Le troisième chantier est de décliner les normes des entreprises privées aux États et aux collectivités publiques. C’est un changement de paradigme pour le secteur public. L’ International Public Sector Accounting Standard Board (IPSASB) a décidé le mois dernier d’utiliser nos normes pour ajouter des normes climatiques à la comptabilité des Etats. C’est capital car la dette souveraine représente 40% de la dette obligataire mondiale. Et il y va de la compétitivité économique et écologique des Etats.
Au-delà de l’ISSB, vous êtes très investi dans des projets à fort impact. Comment cela se matérialise-t-il ?
Je crois beaucoup aux modèles hybrides qui consistent à combiner des fonds publics et privés pour créer des zones d'impact accéléré. L'argent public peut «dé-risquer» l'argent privé, permettant ainsi de prolonger son impact et de prendre plus de risques. Cela s'appelle blended finance ou outcome-based finance. Ces schémas commencent à être pratiqués par l'AFD et d'autres institutions et désormais au sein de fonds d’investissements spécialisés très innovants. L’ingéniérie en est complexe mais peut être très efficace.

# # # # # # #

*ÉNONCÉ ÉCRIT A*. Pour chacune des affirmations suivantes, indiquez par oui ou par non si le texte extrait la confirme, et citez tels quels les mots du texte qui permettent de trancher. (i) L'IPSASB a choisi d'utiliser ces normes pour intégrer des normes climatiques à la comptabilité des États. (ii) La dette souveraine constitue la moitié de la dette obligataire mondiale. (iii) Les schémas de blended finance ne sont appliqués que par des institutions publiques.
Le texte extrait et les entrées n'ont aucun rapport entre eux.

# # # # # # #

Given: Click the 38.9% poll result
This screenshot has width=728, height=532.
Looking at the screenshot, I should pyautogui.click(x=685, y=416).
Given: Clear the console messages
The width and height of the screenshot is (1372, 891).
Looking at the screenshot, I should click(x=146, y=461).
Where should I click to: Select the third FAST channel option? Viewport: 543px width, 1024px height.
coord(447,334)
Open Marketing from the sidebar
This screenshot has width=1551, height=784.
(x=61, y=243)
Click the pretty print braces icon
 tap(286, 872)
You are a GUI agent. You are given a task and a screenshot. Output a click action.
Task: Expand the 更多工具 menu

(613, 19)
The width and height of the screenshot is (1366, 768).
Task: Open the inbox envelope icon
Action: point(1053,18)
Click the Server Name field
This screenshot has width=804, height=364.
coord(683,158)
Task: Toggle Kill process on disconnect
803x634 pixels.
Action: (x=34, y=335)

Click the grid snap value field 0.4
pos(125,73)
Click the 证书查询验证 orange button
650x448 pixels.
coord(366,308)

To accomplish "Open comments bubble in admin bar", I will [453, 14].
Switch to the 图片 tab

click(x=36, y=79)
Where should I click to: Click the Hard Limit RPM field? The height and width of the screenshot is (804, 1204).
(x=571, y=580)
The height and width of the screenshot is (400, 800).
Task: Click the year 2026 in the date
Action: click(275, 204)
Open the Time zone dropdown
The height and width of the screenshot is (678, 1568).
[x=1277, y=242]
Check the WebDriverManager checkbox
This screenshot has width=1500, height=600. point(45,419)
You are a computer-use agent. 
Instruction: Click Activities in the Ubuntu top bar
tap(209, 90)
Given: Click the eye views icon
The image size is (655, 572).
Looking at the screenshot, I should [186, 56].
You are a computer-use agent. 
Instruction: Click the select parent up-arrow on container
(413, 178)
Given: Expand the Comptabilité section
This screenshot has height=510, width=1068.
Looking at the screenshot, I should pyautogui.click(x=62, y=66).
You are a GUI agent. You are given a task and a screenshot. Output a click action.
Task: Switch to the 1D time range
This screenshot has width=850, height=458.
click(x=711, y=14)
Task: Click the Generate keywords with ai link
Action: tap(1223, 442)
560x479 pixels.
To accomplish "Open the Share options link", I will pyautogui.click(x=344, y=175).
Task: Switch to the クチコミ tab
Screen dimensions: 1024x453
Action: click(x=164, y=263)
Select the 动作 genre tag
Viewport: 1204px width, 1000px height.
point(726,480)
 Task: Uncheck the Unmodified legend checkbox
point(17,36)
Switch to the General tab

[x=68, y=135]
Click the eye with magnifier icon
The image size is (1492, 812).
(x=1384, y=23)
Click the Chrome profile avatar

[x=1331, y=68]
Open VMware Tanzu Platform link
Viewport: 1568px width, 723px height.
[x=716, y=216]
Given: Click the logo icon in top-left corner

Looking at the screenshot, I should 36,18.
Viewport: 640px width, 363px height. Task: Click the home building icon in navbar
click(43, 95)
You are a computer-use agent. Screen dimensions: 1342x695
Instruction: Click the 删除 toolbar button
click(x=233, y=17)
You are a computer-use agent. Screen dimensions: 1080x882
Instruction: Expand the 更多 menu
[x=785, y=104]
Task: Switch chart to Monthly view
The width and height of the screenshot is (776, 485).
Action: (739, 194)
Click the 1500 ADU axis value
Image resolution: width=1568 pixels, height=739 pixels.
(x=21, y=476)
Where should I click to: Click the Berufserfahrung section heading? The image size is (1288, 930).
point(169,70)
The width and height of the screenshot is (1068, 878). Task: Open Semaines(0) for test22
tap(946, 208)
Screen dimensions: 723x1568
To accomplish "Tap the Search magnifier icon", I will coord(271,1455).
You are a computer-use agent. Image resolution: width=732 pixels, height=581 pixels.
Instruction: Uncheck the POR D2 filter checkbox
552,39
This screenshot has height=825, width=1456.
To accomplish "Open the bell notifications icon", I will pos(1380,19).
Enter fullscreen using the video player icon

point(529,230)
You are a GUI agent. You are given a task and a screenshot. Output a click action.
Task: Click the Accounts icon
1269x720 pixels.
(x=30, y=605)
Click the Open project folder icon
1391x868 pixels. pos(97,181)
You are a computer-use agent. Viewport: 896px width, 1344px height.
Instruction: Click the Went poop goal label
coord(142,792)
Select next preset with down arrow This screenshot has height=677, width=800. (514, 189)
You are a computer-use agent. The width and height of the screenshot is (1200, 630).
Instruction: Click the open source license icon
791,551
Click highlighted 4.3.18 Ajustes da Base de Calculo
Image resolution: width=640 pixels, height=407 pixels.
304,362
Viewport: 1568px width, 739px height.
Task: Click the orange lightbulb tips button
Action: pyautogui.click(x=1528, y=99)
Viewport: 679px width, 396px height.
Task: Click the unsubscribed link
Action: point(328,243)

# # # # # # #

*ÉNONCÉ ÉCRIT B*. Dans les entrées, recopiez à l'identique les lignes qui commencent à celle contenant « You are a computer-use agent. Viewport: 896px » et s'arrêtent après celle contenant « Select next preset ».

*RÉSULTAT DE L'EXERCICE A*.
(i) Oui : « a décidé le mois dernier d’utiliser nos normes pour ajouter des normes climatiques à la comptabilité des Etats ».
(ii) Non : « la dette souveraine représente 40% de la dette obligataire mondiale ».
(iii) Non : « Ces schémas commencent à être pratiqués par l'AFD et d'autres institutions et désormais au sein de fonds d’investissements spécialisés très innovants ».

*RÉSULTAT DE L'EXERCICE B*.
You are a computer-use agent. Viewport: 896px width, 1344px height.
Instruction: Click the Went poop goal label
coord(142,792)
Select next preset with down arrow This screenshot has height=677, width=800. (514, 189)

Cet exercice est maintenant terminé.